I am interested in understanding how changes in a protein’s conformation affect its function, and the current focus of my research group is on understanding the mechanisms by which proteins fold. This is part of a long-standing basic research question in Biophysics: If we know a protein’s amino acid sequence, can we predict its structure and its function? Further, many diseases, such as Alzheimer’s, Huntington, and Jakob Creutzfeldt in humans and mad cow and wasting disease in animals are at least partially caused by misfolded proteins, so an understanding of how proteins fold will have implications in finding cures. The ultimate goal would be to understand the actual sequence of motions and events that occur as a protein moves from a denatured, extended state in solution to the compact and correctly folded conformation needed for it to properly function. Towards reaching this goal, we are seeking to understand how protein folding mechanisms are changed by constraints in available volume (the cell cytoplasm is very crowded) and the presence of ions and crowding agents (large bulky molecules).
In the cell, proteins are synthesized on the ribosome, and as the protein polymer forms, it begins to fold. Complete folding may not proceed very far until the full protein is synthesized, but in general folding is very efficient—proteins find their native state quickly. The first step in this process is a rapid collapse from an extended structure into a compact, but not fully folded intermediate, sometimes called the “molten globule.” Some of the secondary structure elements, such as helices and sheets, may be partially formed during this collapse, but the final fold is only achieved from within this molten globule.
Sol-gel encapsulation techniques: A significant part of our research effort is to understand what motions are available to proteins once they attain a compact conformation. It is not possible to force a protein to remain compact in bulk solution because there is nothing to constrain it to remain within a small volume. However, a protein that is beginning to unfold can be so constrained if we encapsulate it within a sol-gel glass. When mixed with water, tetramethyl orthosilicate (TMOS) polymerizes to form a porous SiO2 glass around proteins in solution such that the protein retains its biological function. Diffusive connectivity via the gel pores is maintained between the encapsulated protein and the solvent so different pH buffers, substrates, and redox agents can be added to the proteins via the liquid phase in which the gel is immersed. These added agents can be used to trigger unfolding or refolding. We were the first group to demonstrate that a protein, myoglobin, could be unfolded and then refolded within the sol-gel pores (Peterson, et al., 2008. Biophysical Journal, 95: 322-332), and our current work is examining how different ions influence folding within the gel pores.

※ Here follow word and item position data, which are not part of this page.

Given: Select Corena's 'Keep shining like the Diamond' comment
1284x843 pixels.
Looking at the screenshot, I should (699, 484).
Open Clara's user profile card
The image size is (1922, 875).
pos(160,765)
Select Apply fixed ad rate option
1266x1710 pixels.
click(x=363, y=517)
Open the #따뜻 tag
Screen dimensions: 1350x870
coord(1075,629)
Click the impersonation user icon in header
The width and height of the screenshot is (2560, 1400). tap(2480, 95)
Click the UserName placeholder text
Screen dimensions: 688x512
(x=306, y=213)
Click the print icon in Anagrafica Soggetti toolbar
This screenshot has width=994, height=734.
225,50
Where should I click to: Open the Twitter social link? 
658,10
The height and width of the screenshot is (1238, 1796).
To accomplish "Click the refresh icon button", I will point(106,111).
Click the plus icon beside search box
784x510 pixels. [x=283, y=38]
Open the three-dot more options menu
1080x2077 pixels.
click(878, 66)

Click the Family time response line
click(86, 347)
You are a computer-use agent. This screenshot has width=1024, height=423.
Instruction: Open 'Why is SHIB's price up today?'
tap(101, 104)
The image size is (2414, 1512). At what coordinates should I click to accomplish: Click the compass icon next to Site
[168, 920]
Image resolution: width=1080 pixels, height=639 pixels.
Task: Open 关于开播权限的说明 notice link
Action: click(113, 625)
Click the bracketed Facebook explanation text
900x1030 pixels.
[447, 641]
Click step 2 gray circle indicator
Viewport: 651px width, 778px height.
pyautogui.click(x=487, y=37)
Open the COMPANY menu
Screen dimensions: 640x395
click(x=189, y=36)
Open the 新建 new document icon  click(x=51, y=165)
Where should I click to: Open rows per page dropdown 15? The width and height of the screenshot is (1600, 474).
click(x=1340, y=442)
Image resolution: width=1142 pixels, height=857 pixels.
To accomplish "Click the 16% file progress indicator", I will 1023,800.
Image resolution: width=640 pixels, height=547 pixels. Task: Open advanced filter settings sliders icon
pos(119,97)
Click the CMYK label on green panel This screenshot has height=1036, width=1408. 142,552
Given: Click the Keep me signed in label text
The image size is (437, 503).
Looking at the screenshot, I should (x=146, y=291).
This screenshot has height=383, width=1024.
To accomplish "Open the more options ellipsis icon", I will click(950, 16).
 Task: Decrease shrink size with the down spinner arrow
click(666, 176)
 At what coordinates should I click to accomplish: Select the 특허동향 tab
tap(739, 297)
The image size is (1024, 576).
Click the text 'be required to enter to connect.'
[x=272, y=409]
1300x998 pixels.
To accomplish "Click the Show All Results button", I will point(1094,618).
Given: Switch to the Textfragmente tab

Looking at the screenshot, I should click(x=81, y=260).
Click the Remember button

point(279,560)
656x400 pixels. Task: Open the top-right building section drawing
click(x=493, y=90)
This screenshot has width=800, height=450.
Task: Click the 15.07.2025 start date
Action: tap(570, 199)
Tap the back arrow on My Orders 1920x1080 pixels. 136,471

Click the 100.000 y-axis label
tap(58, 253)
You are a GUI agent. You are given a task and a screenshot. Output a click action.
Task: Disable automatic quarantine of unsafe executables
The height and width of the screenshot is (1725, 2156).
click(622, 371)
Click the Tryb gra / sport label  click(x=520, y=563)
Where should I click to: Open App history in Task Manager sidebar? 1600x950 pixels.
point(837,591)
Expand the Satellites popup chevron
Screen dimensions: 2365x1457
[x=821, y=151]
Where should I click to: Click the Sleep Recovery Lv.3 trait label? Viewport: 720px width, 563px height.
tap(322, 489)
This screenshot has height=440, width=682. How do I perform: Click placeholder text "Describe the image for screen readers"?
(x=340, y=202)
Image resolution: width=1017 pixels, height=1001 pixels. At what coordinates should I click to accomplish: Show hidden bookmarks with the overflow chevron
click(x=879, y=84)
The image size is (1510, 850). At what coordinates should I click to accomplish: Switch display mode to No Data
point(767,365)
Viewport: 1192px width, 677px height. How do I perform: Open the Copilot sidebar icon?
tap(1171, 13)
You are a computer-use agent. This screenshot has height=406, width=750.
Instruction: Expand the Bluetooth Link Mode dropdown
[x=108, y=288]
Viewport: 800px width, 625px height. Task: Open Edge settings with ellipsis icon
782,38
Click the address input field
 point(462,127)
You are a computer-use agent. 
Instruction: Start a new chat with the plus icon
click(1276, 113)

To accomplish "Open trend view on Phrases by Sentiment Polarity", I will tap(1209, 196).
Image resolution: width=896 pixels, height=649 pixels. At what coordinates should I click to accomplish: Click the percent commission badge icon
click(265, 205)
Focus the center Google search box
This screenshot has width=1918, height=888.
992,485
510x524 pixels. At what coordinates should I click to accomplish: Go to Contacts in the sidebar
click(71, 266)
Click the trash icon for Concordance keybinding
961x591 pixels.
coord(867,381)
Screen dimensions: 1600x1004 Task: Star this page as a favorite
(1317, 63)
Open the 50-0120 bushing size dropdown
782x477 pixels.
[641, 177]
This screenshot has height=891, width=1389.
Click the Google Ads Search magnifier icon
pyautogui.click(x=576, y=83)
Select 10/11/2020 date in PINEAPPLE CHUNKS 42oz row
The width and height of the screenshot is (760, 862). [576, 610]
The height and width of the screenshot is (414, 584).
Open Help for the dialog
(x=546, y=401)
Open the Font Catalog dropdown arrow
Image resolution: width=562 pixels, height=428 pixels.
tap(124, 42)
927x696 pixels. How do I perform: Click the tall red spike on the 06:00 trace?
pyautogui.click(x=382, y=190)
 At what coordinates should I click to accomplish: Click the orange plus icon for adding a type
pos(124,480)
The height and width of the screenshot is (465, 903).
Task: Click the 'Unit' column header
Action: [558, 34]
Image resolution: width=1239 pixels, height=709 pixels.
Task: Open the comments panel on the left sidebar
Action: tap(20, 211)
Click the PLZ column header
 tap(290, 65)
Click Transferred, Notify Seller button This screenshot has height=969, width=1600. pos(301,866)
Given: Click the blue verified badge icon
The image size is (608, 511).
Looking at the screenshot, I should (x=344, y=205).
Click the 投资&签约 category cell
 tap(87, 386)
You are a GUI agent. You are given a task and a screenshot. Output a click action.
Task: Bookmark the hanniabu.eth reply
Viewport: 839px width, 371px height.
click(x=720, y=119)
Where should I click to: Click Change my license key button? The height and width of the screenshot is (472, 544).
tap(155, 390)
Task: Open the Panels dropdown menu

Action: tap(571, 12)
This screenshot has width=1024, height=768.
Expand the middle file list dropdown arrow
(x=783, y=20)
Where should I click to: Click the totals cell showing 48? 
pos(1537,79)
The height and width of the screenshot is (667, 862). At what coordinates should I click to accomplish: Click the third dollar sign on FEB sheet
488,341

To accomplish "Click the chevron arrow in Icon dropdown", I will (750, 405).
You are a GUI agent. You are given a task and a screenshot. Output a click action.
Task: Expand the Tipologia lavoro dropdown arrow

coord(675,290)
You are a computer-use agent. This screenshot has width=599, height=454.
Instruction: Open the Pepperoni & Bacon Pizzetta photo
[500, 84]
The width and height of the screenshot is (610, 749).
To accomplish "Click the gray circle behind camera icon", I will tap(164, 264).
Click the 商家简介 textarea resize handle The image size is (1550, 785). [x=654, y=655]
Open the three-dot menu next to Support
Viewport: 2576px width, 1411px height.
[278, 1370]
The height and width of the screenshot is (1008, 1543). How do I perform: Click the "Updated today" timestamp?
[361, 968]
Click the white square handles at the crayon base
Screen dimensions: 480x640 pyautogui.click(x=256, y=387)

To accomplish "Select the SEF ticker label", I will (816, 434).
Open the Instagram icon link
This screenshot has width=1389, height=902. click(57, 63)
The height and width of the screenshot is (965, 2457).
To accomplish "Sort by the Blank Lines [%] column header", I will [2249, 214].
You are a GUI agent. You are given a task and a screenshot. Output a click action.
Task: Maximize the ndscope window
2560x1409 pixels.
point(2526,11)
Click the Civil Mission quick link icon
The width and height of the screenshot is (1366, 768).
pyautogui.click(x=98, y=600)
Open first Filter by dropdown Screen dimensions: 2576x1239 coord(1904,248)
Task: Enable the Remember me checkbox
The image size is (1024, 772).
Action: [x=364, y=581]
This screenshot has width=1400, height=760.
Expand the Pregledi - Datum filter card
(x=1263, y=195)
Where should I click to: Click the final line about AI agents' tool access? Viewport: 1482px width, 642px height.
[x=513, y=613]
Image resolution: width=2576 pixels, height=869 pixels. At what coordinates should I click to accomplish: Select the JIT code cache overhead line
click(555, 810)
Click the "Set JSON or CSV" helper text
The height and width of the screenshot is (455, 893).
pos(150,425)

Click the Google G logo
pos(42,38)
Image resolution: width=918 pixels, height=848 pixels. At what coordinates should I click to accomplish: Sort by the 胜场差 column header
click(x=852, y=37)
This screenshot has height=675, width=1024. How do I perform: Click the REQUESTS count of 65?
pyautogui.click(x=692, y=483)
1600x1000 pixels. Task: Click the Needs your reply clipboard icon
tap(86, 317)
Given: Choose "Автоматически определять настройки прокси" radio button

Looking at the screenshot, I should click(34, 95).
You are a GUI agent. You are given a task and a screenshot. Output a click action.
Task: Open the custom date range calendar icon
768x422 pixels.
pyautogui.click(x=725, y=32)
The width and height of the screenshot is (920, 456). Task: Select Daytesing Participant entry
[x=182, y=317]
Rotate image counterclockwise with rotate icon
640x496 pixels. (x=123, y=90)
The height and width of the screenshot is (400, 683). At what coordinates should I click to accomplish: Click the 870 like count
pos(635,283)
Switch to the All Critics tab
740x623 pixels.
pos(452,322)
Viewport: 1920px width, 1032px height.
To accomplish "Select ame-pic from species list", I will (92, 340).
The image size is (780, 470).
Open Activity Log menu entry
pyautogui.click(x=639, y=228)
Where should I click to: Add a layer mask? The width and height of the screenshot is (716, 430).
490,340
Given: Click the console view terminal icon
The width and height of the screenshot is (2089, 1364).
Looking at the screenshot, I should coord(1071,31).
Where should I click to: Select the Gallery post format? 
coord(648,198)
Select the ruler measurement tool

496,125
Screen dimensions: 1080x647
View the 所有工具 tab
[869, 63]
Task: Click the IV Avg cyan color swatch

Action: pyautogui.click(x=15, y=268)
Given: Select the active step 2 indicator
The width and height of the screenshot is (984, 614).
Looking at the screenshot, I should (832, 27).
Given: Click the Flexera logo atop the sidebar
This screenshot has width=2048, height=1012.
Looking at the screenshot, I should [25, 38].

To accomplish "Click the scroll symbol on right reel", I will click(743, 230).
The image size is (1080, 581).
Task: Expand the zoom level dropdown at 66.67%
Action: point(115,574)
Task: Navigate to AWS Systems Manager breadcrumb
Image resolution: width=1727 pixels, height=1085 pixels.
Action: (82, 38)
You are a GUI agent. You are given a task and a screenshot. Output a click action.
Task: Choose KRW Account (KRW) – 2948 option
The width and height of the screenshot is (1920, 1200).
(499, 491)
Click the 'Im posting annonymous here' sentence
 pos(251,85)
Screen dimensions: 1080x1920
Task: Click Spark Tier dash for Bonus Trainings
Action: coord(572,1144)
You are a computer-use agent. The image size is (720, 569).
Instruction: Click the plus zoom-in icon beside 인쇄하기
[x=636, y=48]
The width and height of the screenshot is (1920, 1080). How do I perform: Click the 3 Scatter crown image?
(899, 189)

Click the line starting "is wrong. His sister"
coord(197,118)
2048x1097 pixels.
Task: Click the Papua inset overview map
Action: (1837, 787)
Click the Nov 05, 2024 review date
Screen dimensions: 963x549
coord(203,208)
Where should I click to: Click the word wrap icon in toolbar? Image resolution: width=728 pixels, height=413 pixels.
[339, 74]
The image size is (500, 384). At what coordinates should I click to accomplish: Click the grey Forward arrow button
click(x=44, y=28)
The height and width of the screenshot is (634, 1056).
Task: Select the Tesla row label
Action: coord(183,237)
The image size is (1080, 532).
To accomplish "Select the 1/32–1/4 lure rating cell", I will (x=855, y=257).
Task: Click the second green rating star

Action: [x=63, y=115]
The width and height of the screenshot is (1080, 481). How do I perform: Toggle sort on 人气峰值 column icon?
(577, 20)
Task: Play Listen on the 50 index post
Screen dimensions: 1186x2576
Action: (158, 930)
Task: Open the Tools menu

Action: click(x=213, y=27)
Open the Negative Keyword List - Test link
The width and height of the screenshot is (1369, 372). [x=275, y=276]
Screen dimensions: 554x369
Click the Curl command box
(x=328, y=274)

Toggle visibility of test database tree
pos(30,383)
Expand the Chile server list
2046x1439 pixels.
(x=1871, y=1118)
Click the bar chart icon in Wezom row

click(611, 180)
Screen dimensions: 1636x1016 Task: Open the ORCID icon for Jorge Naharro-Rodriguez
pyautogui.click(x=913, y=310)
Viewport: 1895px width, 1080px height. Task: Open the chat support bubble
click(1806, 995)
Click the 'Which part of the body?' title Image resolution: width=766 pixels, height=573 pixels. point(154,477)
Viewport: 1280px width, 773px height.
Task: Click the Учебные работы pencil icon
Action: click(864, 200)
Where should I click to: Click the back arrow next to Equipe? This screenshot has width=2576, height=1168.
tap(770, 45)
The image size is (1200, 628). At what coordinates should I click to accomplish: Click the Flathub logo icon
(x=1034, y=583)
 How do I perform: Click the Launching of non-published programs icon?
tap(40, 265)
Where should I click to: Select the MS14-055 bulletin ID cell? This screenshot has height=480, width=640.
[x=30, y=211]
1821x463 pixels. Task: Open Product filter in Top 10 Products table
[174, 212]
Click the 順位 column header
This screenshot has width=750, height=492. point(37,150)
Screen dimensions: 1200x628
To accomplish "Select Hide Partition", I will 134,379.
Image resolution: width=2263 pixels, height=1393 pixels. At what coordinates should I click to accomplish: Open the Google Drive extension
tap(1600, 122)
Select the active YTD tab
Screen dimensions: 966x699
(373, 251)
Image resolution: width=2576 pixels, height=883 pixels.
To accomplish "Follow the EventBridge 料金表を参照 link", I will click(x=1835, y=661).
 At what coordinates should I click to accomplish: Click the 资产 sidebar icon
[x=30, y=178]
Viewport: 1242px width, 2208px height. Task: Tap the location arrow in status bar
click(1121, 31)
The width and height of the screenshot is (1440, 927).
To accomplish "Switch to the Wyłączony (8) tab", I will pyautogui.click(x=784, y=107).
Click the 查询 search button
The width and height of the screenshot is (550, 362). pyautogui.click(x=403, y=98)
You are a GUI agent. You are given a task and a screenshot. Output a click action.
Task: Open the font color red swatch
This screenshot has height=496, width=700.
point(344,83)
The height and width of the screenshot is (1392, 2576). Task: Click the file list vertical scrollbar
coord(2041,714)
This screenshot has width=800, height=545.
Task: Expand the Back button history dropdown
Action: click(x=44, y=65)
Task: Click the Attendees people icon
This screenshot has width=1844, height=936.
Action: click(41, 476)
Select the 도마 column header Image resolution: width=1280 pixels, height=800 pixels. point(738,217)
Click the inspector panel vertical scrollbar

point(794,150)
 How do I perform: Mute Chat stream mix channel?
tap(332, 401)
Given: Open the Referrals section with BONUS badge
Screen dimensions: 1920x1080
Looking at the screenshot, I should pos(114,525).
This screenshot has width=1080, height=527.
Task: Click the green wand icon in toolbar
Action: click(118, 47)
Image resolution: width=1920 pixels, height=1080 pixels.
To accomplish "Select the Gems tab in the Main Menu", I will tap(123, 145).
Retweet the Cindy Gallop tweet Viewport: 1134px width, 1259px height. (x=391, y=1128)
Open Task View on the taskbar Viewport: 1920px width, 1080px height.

In the 1880’s, Hofmeister ranked several ions by their ability to facilitate folding, subunit assembly, crystallization, and aggregation of proteins:
Anions: HPO4-2 ~ SO4-2 > F- > acetate > Cl- > Br- > NO3- > I- > ClO4- > SCN-
Cations: K+ = Na+ > Li+ > NH4+ >> GdnH+
In addition, the effects of these ions are additive. We are currently exploring how these ions stabilize/destabilize the folded state vs. the unfolded and partially folded states in the folding pathway of small heme proteins.
In a typical experiment, we start with the proteins encapsulated in their folded state, then add the ions that we wish to test in terms of their influence on protein structure. Next, we add a denaturant to initiate unfolding (guanidinium, urea, low or high pH buffers, or increases in temperature) and monitor the protein structure as a function of time. We will use UV/Vis absorption spectroscopy in the initial experiments. I am currently assembling a time-resolved Raman apparatus that will incorporate nanosecond lasers, and we will use this to follow protein motions within both the gels and solution in real time.